My argument is supported by Cleveland’s (2025) observation, highlighting the unique challenges of cultural diversity faced by multiracial individuals compared to their monoracial counterparts. Cleveland argues that external perceptions and labeling complicate how mixed-race people construct and express their racial and ethnic identities. The suggestion here is that this interception of race and identity creates a liminal space where many of us racially ambiguous individuals find ourselves in, provokes a profound sense of displacement, ambiguity, anxiety and alienation (Baumeister & Leary, 2017). The experience is insurmountable and exhausting, constantly having to justify one’s connection to a community, culture or country, constantly being asked if we are really sure if we belong to or are from that community, culture or country simply because we do not fit into the norm. These questions and doubts of our belonging become a track on a stuck record throughout our lifetime, echoing Cleveland’s (2025) point. Yet, to pursue this argument further racial gatekeeping adds to the burden of existing by making us feel like an imposter with an almost aching loneliness of never having a racial “home”, constantly feeling lost and out of place and being confused with our existence (Rush, 2024) until our authenticity is proved. In this way, racial ambiguity acquires a distinctly negative connotation, complicating Cleveland’s (2025) otherwise neutral framing.
Formally racial ambiguity refers to the people whose outward presentations are inconsistent with preexisting beliefs about racial categorization (Nadrich, 2024) and is therefore not to be mistaken for identifying as solely biracial or multiracial. It means living in a constant tango between expectations, cultures and identities due to the inability to fit neatly into a singular racial category with some features suggesting you are white/black and other features suggesting another racial background (Gaither, Babbitt & Sommers, 2018). It is in that space where we float, untethered attempting to balance the feeling of inadequacy and being socially incongruent. These challenges, rooted in phenotypical ambiguity, carry significant implications for belonging and identity formation (Vargas, 2012).

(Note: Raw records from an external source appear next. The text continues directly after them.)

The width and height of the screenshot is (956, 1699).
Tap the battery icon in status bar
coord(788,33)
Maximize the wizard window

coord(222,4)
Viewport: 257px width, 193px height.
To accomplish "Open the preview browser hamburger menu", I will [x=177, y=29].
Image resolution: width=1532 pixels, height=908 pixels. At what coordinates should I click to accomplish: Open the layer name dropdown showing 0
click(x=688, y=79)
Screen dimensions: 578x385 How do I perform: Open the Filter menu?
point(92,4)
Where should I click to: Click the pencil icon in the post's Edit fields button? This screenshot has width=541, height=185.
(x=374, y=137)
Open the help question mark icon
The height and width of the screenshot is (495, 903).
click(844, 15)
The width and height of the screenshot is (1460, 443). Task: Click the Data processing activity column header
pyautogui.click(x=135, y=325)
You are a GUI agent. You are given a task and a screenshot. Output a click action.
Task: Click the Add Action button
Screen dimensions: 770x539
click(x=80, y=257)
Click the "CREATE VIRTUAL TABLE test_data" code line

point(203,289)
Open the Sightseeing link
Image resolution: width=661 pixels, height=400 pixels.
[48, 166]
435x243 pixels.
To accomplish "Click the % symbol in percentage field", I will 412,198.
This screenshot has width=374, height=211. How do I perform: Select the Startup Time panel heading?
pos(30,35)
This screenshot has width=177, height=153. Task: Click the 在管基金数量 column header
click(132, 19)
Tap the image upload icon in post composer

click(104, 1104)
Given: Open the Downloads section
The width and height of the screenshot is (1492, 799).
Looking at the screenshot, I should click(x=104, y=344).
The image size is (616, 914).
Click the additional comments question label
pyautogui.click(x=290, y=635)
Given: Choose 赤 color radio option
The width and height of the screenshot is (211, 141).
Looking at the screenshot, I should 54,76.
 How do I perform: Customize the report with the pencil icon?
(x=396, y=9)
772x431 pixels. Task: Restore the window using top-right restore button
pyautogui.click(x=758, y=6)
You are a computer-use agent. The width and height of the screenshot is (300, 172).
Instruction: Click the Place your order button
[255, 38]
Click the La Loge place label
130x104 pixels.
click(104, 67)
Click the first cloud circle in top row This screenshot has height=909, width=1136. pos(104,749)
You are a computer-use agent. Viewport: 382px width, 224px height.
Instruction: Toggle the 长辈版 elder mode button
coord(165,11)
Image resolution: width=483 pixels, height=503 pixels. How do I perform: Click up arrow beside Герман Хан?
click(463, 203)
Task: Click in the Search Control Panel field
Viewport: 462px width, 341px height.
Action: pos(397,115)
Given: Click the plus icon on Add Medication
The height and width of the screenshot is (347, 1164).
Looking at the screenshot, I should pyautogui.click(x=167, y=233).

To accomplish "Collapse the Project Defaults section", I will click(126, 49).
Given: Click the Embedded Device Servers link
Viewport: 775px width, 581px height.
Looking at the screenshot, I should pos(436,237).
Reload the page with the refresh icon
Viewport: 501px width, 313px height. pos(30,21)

This is to emphasise that when you grow up racially ambiguous, identity development is shaped by a constant negotiation between how you see yourself and how others insist on seeing you, as mentioned in Nadrich’s work earlier. In my own experience, I evidently carry traces of my black heritage, but with skin that's too light to be trusted with its struggle. At the same time, I am too brown to be fully absorbed into whiteness, leaving me suspended between categories and social expectations. This paradoxical positioning has profoundly shaped my sense of belonging, producing both hypervisibility and erasure in different contexts. Therefore, I would argue that most racially ambiguous individuals develop intercultural competencies, cultural adaptation and negotiation (Root, 1996) which interplay with inclusion, exclusion and identity performance within various social contexts (Rockquermore & Brunsma, 2002). In this sense, the very skills of intercultural competence that emerge from negotiating multiple identities highlight a paradox: while racial ambiguity often carries negative connotations of exclusion, it simultaneously equips individuals with unique capacities to navigate diverse social contexts, underscoring how identity is socially constructed through both constraint and possibility. While the specific features of racial ambiguity vary across groups (for example, someone with an Asian mother and White father may navigate a different set of assumptions), the overarching psychological dynamics of inconsistent perception, misrecognition, and conditional acceptance remain underexplored. Coupled with minimal research on how these developmental tensions impact wellbeing, particularly in relation to common conflicts, coping processes, and sources of support (Saleem, 2023) our experiences continue to be flattened. This lack of attention not only obscures the complexities of our becoming but risks perpetuating the same gaps for future generations of racially ambiguous individuals. This is due to the significant gap in existing research with much of the current literature focusing on single mixed-race combinations most commonly Black–White pairings which restricts the generalizability of these findings to other multiracial identities (Cleveland, 2025).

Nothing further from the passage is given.